Actors are not born. They evolve. They experiment with their choice of scripts. They delve deep into the conscience of the character they are chosen to play. They are mavericks when it comes to the learning process. They play around with the character in a bid to lure the character’s soul to themselves. They perfect the art. They behave. They evolve.

This is what Suraj Venjaramoodu too has done with the Joselet Joseph-Jean Markose script while getting into the skin of Plachottil Kuttan Pillai. And, right from the word go, we don’t see any trace of Suraj Venjaramoodu.

Kuttanpillayude Sivarathri, Jean Markose’s second outing as director, is technically a flick that runs less than two hours on screen. Watching Kuttan Pillai for these couple of hours is like diving into unfamiliar waters. The recent slew of characters Suraj has played on screen vouch for the potential he holds. With characters in films like Perariyathavar (for which he won a National award), Varnyathil Aashanka and Thondimuthalum Driksakshiyum, he has proved his capabilities. Kuttan Pillai takes a giant leap forward on that terrain.

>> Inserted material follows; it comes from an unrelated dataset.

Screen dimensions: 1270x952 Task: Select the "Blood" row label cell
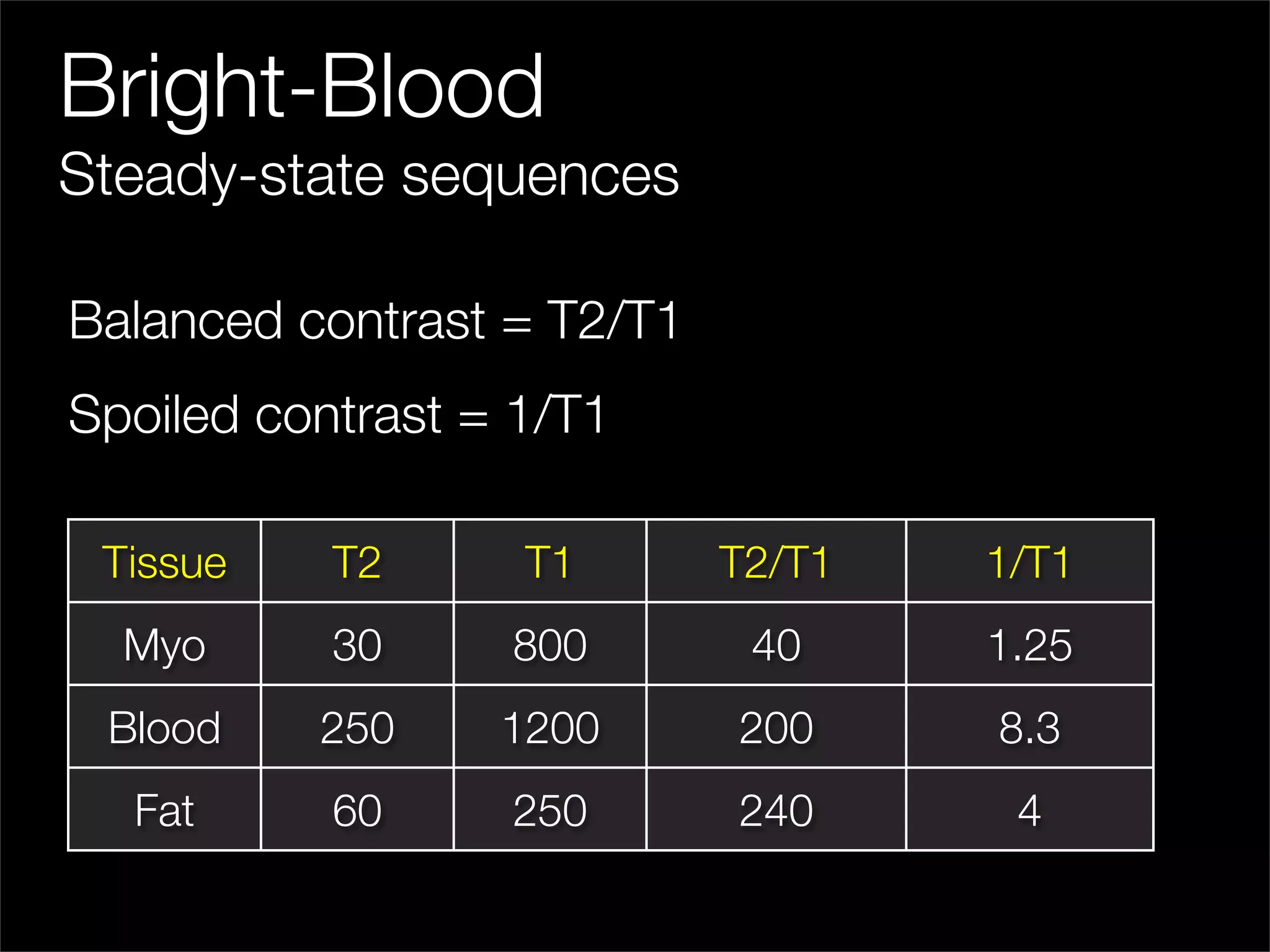tap(164, 728)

Kuttanpillayude Sivarathri is Suraj’s own. The actor in him has evolved to blossom. On screen, Suraj goes missing the moment Kuttan Pillai makes his presence felt. From then on, it is the partriarch of Plachottil doing the rounds. The senior police constable who would go to any extent to safeguard the large jackfruit tree on his backyard, is safe in the actor’s hands. The way he enacts the role is magical.

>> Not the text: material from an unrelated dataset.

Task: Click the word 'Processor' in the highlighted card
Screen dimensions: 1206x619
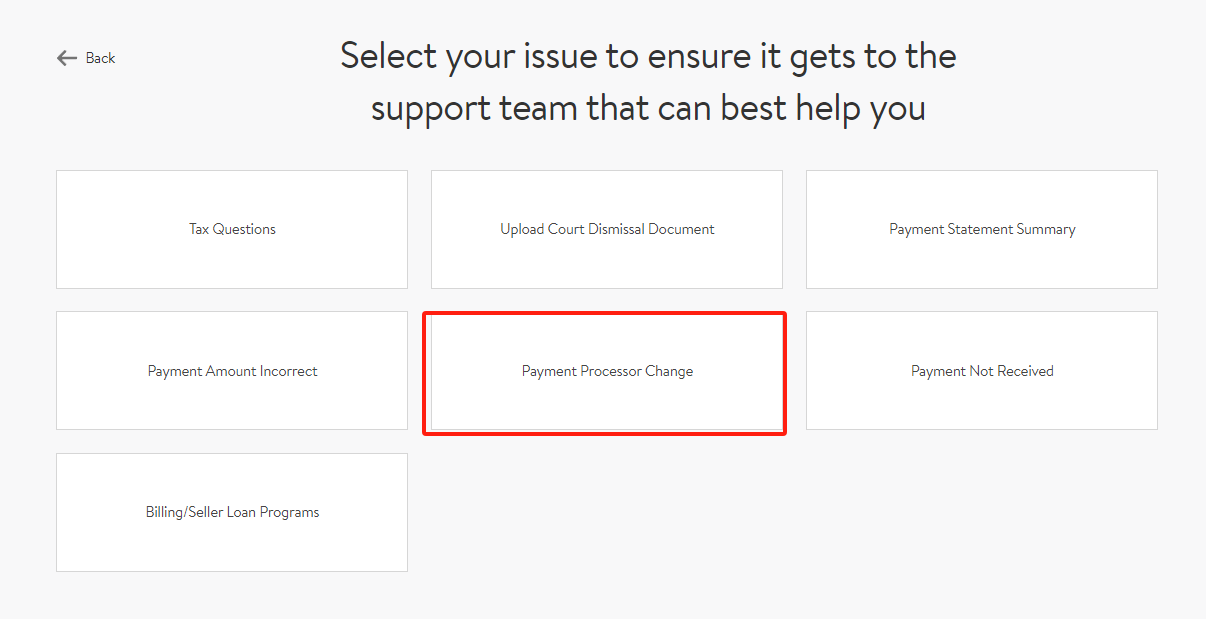Action: [611, 371]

A relevant theme wrapped in the conscience of Kuttan Pillai’s character converses well with the audience just the way the director envisages it to be. The interweaving of half a dozen different tales into the script is done to perfection. And, Suraj lords over it all as Kuttan Pillai, most of the time dominant, and then as vulnerable as it could be.

Supported by a handful of actors who don’t sport the star tag, Suraj takes Kuttan Pillai to heights no one would have ever imagined. He is seriously witty, excruciatingly rude, and flawlessly matter of fact. He puts himself in the driver’s seat, drives through unreal terrain, and makes things happen the way he wants them to be. In his vulnerability phase too, he is adamant and tough. He wants his jack tree to live even after his life is snuffed out by destiny’s cruel joke. He has for company the many souls he used to fearfully spot when he was alive. His aversion towards crackers has a reason, and he stands by his stance. He doesn’t want death to come calling all of a sudden, as he has already seen the worst. Kuttan Pillai is what you and I are, and should be.

Playing with fire could mean playing with life, Kuttan Pillai exhorts through his fear for anything that bursts with a noise. Suraj plays the police constable with panache. Apart from his wife, it is the jack tree on his backyard he trusts the most. Ironically, it is this tree that renders him lifeless. And yet, he lives on to see his tree survive when his partner in life stands up to save the tree from the blade that would have brought it down.

The class actor in Suraj blossoms to the core here, as the camera captures the very essence of what he was supposed to do in that final scene. This is where Suraj stamps his authority over the script and the role he was chosen to play. He breathes life into the role as no one could ever have. This man, has evolved to be a film maker’s dream. This, for sure, is how an actor should be.